## What you should do
Write out again, exactly, the lines below starting at the one with "Click in the Search field" and ending at the one with "At what coordinates should I click to accomplish: Click".

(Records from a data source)
┄┄┄┄┄┄

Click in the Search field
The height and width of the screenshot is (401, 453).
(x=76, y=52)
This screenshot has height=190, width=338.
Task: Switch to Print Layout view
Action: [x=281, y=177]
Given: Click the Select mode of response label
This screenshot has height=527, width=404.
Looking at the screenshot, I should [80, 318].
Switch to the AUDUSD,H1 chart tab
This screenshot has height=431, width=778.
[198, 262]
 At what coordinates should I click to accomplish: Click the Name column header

┄┄┄┄┄┄

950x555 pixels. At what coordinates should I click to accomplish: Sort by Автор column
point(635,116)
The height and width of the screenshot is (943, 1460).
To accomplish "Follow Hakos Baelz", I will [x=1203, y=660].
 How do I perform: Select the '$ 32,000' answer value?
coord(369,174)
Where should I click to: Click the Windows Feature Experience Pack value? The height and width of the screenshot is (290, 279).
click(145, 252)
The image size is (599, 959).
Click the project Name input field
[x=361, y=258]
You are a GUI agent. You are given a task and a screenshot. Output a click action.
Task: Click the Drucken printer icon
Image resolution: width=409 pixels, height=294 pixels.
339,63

┄┄┄┄┄┄

## Task response
Click in the Search field
The height and width of the screenshot is (401, 453).
(x=76, y=52)
This screenshot has height=190, width=338.
Task: Switch to Print Layout view
Action: [x=281, y=177]
Given: Click the Select mode of response label
This screenshot has height=527, width=404.
Looking at the screenshot, I should [80, 318].
Switch to the AUDUSD,H1 chart tab
This screenshot has height=431, width=778.
[198, 262]
 At what coordinates should I click to accomplish: Click the Name column header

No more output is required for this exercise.